Antisemitism persists in the EU, affecting Jews both online and offline, according to alarming insights from the latest survey by the EU Agency for Fundamental Rights (FRA). According to the independent center for promoting and protecting human rights in the EU, concerns over their safety and frequent experiences of harassment have forced many to conceal their Jewish identity (Download: Jewish People’s Experiences and Perceptions of Antisemitism).

The EU and some of its Member States have put in place measures and action plans to tackle antisemitism, and the FRA stresses that EU countries “must build on these efforts to ensure Jews can live their lives with dignity, free from hate and fear. This is especially important given the impact that the ongoing conflict in the Middle East has had on Jewish communities in Europe.”


FRA’s third survey on discrimination and hate crime against Jews in the EU reveals their experiences and perceptions of antisemitism, and shows the obstacles they face in living an openly Jewish life.

The survey covers Austria, Belgium, Czechia, Denmark, France, Germany, Hungary, Italy, the Netherlands, Poland, Romania, Spain, and Sweden where around 96% of the EU’s estimated Jewish population live. Almost 8,000 Jews aged 16 or over participated in the online survey from January to June 2023. This is the third survey of its kind, following those of 2013 and 2018.
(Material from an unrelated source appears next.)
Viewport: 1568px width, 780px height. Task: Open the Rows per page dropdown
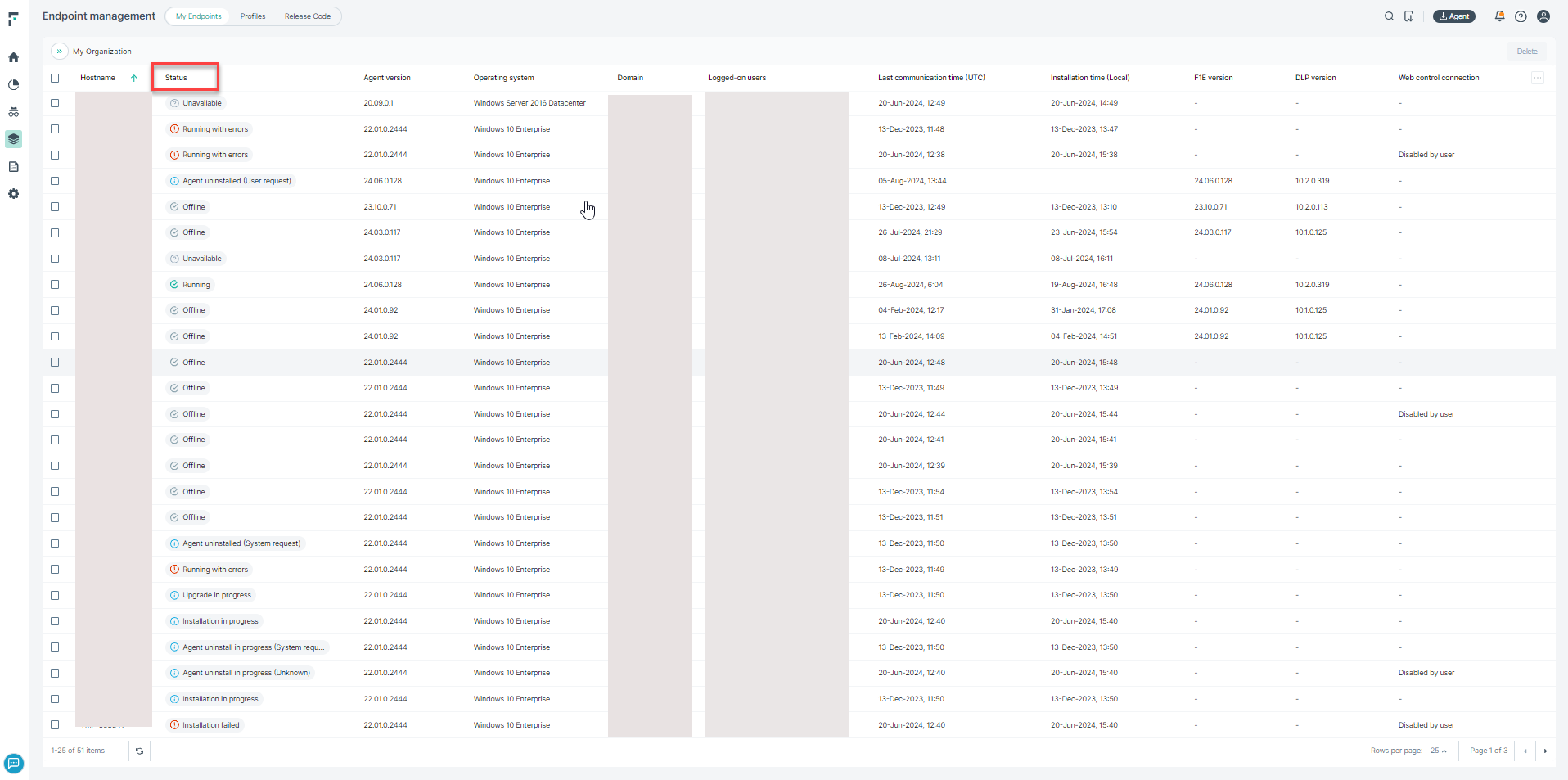pos(1439,751)
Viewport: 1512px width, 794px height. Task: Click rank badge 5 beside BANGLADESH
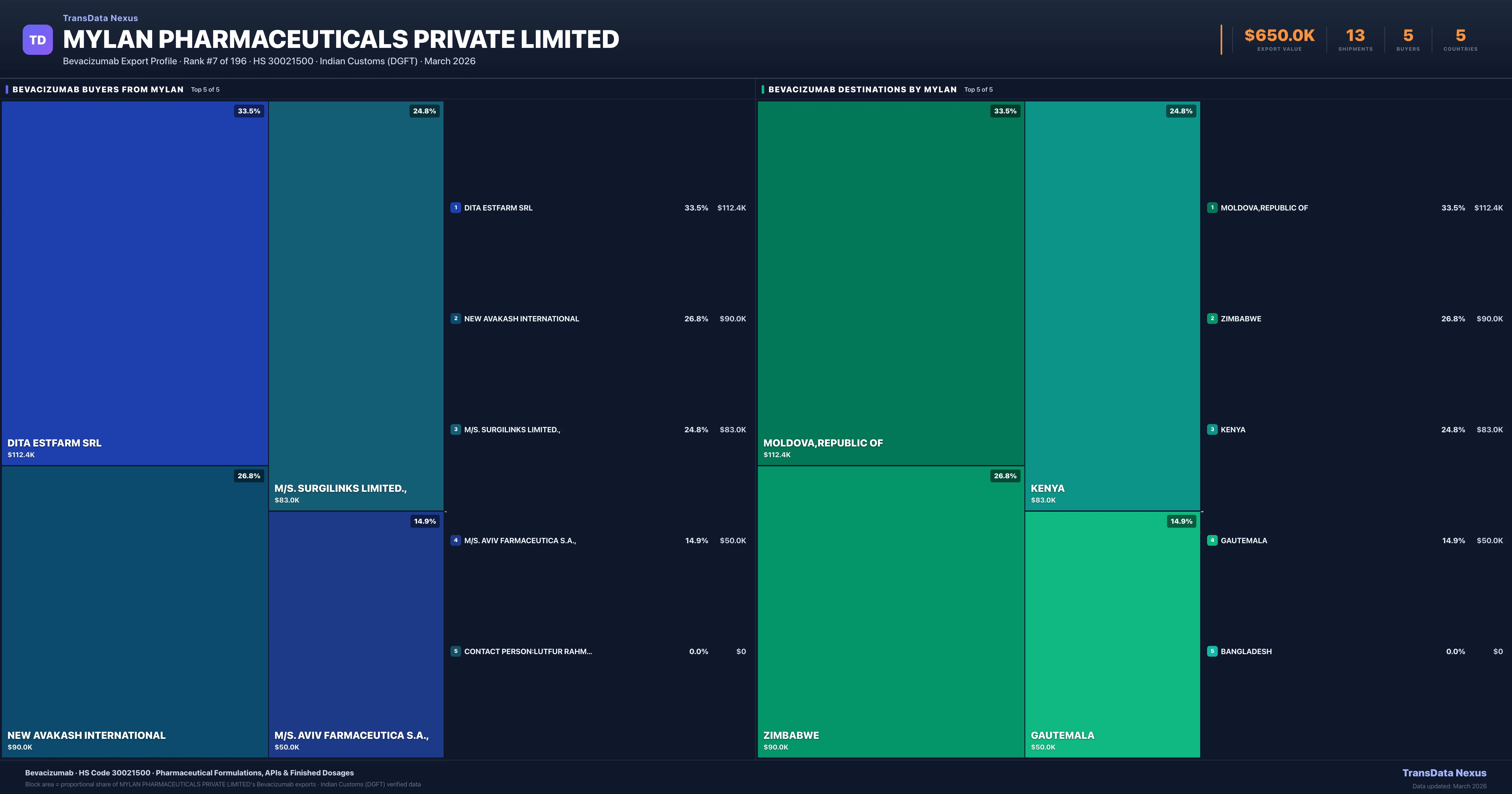(x=1212, y=651)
The survey pre-dates the Hamas attacks on 7 October 2023 and Israel’s military response in Gaza. However, the report includes information about antisemitism collected from 12 Jewish community organizations more recently. Jewish people have experienced more antisemitic incidents since October 2023, with some organizations reporting an increase of more than 400%.

The survey results point to:

  • Rising antisemitism: 80% of respondents feel that antisemitism has grown in their country in the five years before the survey.
  • High levels of antisemitism online: 90% of respondents encountered antisemitism online in the year before the survey.
  • Antisemitism in the public sphere: in the year before the survey, 56% of respondents encountered offline antisemitism from people they know and 51% in the media.
  • Harassment: 37% say they were harassed because they are Jewish in the year before the survey. Most of them experienced harassment multiple times. Antisemitic harassment and violence mostly take place in streets, parks, or shops.
  • Safety and security concerns: Most respondents continue to worry for their own (53%) and their family’s (60%) safety and security. Over the years, FRA research has shown that antisemitism tends to increase in times of tension in the Middle East. In this survey, 75% feel that people hold them responsible for the Israeli government’s actions because they are Jewish.
  • Hidden lives: 76% hide their Jewish identity at least occasionally and 34% avoid Jewish events or sites because they do not feel safe. As a reaction to online antisemitism, 24% avoid posting content that would identify them as Jewish, 23% say that they limited their participation in online discussions, and 16% reduced their use of certain platforms, websites, or services.

FRA Director Sirpa Rautio concluded:

“Europe is witnessing a wave of antisemitism, partly driven by the conflict in the Middle East. This severely limits Jewish people’s ability to live in safety and with dignity. We need to build on existing laws and strategies to protect communities from all forms of hate and intolerance, online as well as offline. In an increasingly polarized society, we urgently need to spread the message of tolerance and ensure respect for the fundamental rights and freedoms of all.”